The hey Optimism is driving the recent rally, made even clearer by looking at stock price “multiples,” which are dividing current prices by current or future earnings. These multiples are influenced by earnings and economic factors like interest rates, but also by more nebulous things under the broad label of animal spirits. In November, the average value for money was a multiple of one S&P 500 companies, excluding the 14 most exposed companies heywas around 27. At the time of writing, it had fallen to 26. Meanwhile, the average value of companies in our hey Bucket had jumped from 43 to 77.

These multiples could be justified. Much of the excitement about Nvidia’s prospects has been fueled by orders for the company’s chips. During the company’s earnings announcement, officials indicated that data center chip revenue is expected to double, from an already record-breaking $4 billion in the first quarter to $8 billion in the second quarter.

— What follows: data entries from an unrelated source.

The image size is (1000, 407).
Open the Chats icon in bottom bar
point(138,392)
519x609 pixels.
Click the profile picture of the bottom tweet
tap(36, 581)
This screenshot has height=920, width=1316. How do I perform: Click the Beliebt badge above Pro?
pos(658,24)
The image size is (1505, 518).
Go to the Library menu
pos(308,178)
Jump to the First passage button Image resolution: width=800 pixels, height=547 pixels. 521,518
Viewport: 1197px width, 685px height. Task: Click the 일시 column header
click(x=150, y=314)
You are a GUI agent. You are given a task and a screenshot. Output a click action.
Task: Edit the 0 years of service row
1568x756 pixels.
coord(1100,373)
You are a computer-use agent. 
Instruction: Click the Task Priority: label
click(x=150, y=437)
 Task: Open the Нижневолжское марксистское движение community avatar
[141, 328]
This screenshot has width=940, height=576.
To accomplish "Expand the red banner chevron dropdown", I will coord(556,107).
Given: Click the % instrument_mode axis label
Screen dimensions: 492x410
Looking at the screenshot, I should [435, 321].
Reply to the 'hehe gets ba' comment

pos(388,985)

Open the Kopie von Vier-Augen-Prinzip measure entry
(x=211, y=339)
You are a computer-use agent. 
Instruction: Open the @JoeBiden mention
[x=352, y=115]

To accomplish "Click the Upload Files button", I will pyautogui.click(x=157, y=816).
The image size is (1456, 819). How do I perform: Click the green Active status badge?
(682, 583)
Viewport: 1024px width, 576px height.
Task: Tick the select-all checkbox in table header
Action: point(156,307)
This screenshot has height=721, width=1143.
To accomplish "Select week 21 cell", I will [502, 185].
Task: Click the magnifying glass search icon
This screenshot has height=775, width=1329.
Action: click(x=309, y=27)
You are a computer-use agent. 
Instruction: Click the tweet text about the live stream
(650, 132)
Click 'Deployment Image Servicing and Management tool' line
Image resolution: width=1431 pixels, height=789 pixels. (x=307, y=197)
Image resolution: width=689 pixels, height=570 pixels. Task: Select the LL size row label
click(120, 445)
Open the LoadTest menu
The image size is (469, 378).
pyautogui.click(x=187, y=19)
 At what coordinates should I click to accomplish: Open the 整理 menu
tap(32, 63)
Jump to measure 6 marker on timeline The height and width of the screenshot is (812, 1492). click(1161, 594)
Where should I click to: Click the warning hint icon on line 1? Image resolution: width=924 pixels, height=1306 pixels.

On the other hand, investors are known to be overly enthusiastic about new technologies. The internet enabled a new generation of businesses (and their record profits). It unleashed a wave of productivity improvements for economies around the world. The problem is that much of this happened after a stock market bubble that caused speculators to lose their shirts. It is obvious that investors are betting on it hey have to judge if the hype is justified this time. But that’s the meaning of hey to the broader stock market, so does everyone else.